Un taux de croissance économique de 2,2 % prévu pour 2020 en Tunisie ne semble pas convaincre la Banque mondiale (BM). Par la voix d’Antonius Verheijen, le responsable de ses opérations dans notre pays, l’institution financière internationale a fait comprendre à la Tunisie qu’elle devrait faire beaucoup plus, notamment en mettant en œuvre, de toute urgence, les réformes convenues depuis un certain temps…
Par Marwan Chahla
Hier, mercredi 22 janvier, lors d’une conférence de presse annonçant le lancement d’un Dialogue sur les politiques économiques (Economic Policy Dialogue) en Tunisie, sous l’égide du Programme des nations unies pour le développement (PNUD) et de la Banque mondiale (BM), Antonius Verheijen a rappelé cette vérité élémentaire sur la faiblesse de la croissance économique de notre pays – c’est-à-dire, un petit point de pourcentage, en 2019, et la prévision de deux petits points pour 2020. Rien de bien réconfortant, il faut l’admettre.

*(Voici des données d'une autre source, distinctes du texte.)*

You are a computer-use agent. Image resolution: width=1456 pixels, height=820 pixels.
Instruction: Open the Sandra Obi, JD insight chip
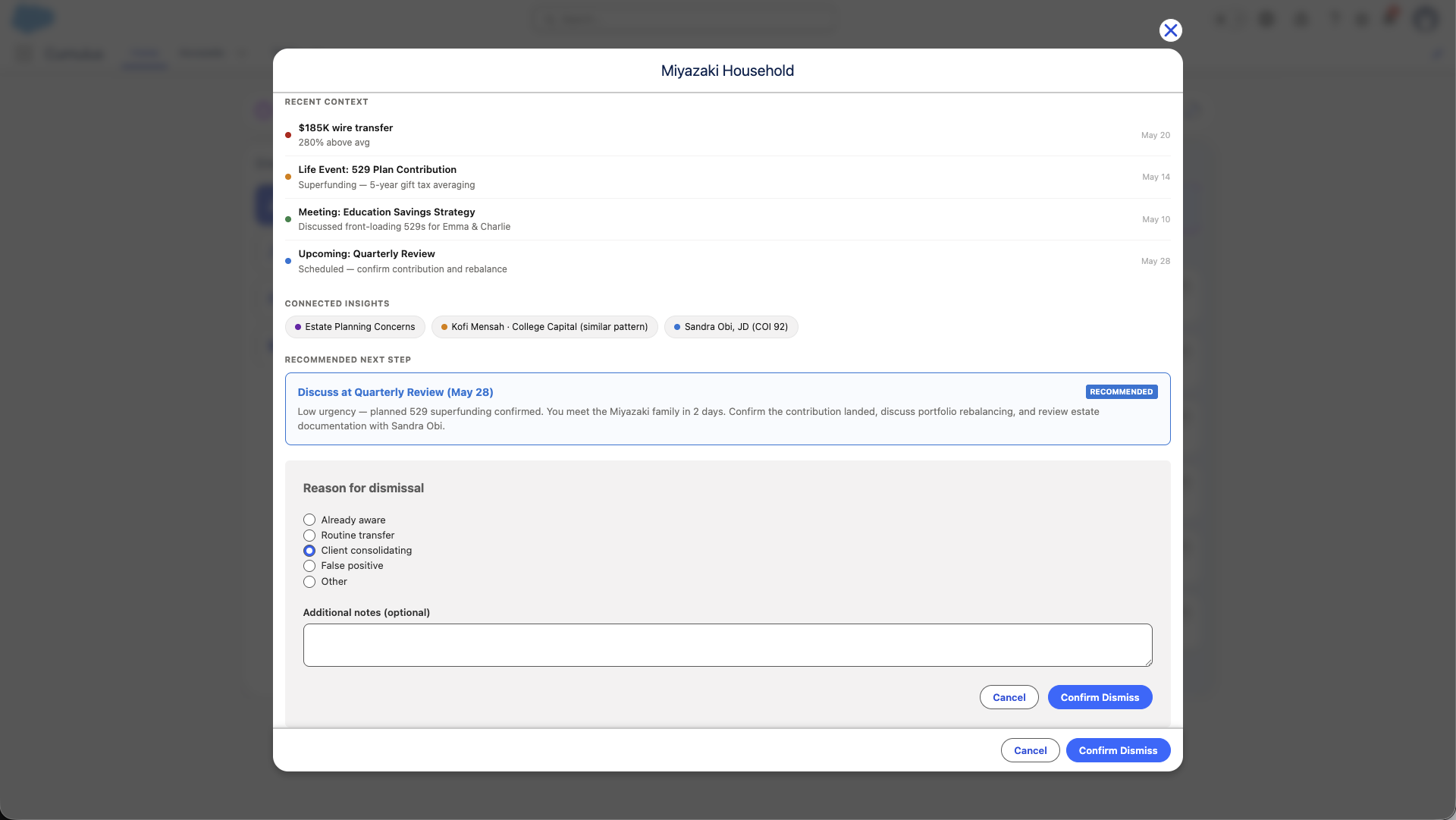731,327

Avec un taux de croissance de 2%, on ne peut espérer créer des emplois
«La Tunisie est sur la voie d’une croissance maximum de 2%, en 2020. Si l’on est optimiste, cela pourra être mieux. Par contre, si l’on est pessimiste et si l’environnement économique du pays – à savoir la crise en Libye, le différend irano-américain et les autres conflits moyen-orientaux – ne s’améliore pas, cela peut être pire. D’ailleurs, il y va de même pour un pays comme le Maroc», assène le représentant de la BM, sans aucun ménagement.
Dans ce qui ressemble à un agacement – que certains pourraient interpréter comme le signal d’un lâchage imminent de notre pays par l’un de ses plus fidèles créanciers –, Verheijen ajoute: «Avec un taux pareil [de 2 ou 2,2%, ndlr], raisonnablement, on ne peut pas espérer pouvoir créer des emplois. Tout le monde sait que c’est à partir de 5 ou 6% qu’il devient possible de générer des emplois.»
Stimuler davantage les modèles économiques alternatifs
De l’avis du banquier mondial, pour atteindre ce palier de croissance des 5 ou 6%, la solution est évidente : «Il faut que l’Etat tunisien investisse moins dans tout ce qui est subventions pour les industries traditionnelles et pour les produits traditionnels, et plus pour stimuler des modèles économiques alternatifs –en prenant exemple sur ce qui se fait dans les pays du sud-est asiatique. Dans cette région du monde, les choses se développent sur la base d’initiatives innovantes appuyées par l’Etat –d’ailleurs, ces initiatives changent constamment. C’est ce qui crée de la richesse et des emplois… C’est tout le contraire de dépenses publiques allant toujours dans le même sens, dans les mêmes secteurs et en faveur des mêmes produits et services.»
Le «rappel» d’Antonius Verheijen est net et direct: «On espère que le nouveau gouvernement prendra des engagements dans ce sens…» Encore faut-il, ajouterions-nous, qu’on lui laissera les coudées franches pour mettre en oeuvre les réformes douloureuses rendues nécessaires par la crise économique structurelle sévissant dans le pays depuis plusieurs années. Ce dont on peut sérieusement douter, sachant la forte opposition de certaines forces politiques et sociales à certaines de ces réformes, notamment celles relatives à l’assainissement des entreprises publiques, dont la plupart sont au chapitre de la faillite, au système de compensation de certains produits ou au dégraissage du secteur public, souffrant de sureffectif et d’inefficacité.